Imus Institute of Science and Technology (IIST)
- Other name: IIST
- Former names: Imus Institute Ymus Central Academy
- Motto: Scientia et Virtus
- Motto in English: Knowledge and Virtue
- Type: Private
- Established: 2016; 10 years ago
- Founder: Dr. Lorenzo B. Paredes
- Academic affiliations: Philippine Association of Colleges and Universities, CISAA – ISAA
- Students: c. 5,000
- Undergraduates: c. 900
- Location: Nueno Avenue, Imus City, Cavite, Philippines
- Campus: Nueno ("Location".) Dimasalang ("Location".); ;
- Hymn: Imus Institute Alma Mater Song
- Colors: Blue and Yellow
- Sporting affiliations: CISAA – ISAA
- Mascot: Tigers
- Website: iist.edu.ph

= Imus Institute of Science and Technology =

Private college in Cavite, Philippines

The Imus Institute of Science and Technology is a private, non-sectarian, co-educational secondary and higher education institution in the city of Imus, province of Cavite, Philippines.

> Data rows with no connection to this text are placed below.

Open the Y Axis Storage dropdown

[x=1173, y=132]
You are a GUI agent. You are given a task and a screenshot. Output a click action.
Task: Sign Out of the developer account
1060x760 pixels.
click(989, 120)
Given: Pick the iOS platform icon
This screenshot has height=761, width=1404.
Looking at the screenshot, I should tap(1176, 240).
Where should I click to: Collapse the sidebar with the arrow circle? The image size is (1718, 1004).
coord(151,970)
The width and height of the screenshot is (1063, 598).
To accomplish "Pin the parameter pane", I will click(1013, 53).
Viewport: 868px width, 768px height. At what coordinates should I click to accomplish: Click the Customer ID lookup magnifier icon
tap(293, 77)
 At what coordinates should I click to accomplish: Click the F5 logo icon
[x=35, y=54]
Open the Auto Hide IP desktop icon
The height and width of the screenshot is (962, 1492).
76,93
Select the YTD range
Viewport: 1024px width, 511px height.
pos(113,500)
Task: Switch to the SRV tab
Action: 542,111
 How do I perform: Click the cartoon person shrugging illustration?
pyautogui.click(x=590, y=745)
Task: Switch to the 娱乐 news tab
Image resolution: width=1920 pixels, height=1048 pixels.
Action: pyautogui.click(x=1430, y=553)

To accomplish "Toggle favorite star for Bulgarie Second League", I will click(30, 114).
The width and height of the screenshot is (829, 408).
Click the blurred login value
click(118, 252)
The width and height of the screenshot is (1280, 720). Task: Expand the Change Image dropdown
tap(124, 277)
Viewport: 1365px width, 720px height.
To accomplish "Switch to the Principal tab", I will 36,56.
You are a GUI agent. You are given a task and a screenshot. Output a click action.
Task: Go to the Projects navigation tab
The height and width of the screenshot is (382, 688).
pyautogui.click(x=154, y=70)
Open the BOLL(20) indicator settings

It was founded in 2016 as a secondary school. It established its College Department in 2016.

== History ==
Imus Institute is the oldest private school in Cavite, Philippines, that offers non-sectarian, co-educational learning. It was the first in the province to provide a complete secondary education program officially recognized by the government. The school was founded by community members of Imus, led by Manuel and Lorenzo Paredes, to make elementary and secondary education affordable for local youth.

The key founders included Manuel C. Paredes as President, Lorenzo B. Paredes as Vice President, Epifanio S. Paredes as Secretary, Remedios Monzon-Paredes as Treasurer, and Benito V. Rementilla as a Board Member. An honorary board, including notable figures like Dean Conrado Benitez and Dr. Jose P. Tirona, also supported the school.

Originally named Ymus Central Academy, the school was incorporated on January 20, 1923, and officially opened its doors to students on June 12, 1923. Imus was chosen for its location near Manila, its size, and its rich history. The founders aimed to offer quality education to families with limited means, foster students' potential, and develop both their minds and characters. The school quickly gained recognition for its effective teaching, good facilities, and comprehensive programs.

==Secondary education==
Imus Institute currently offers three high school curricula: Business, Science, and Senior High School.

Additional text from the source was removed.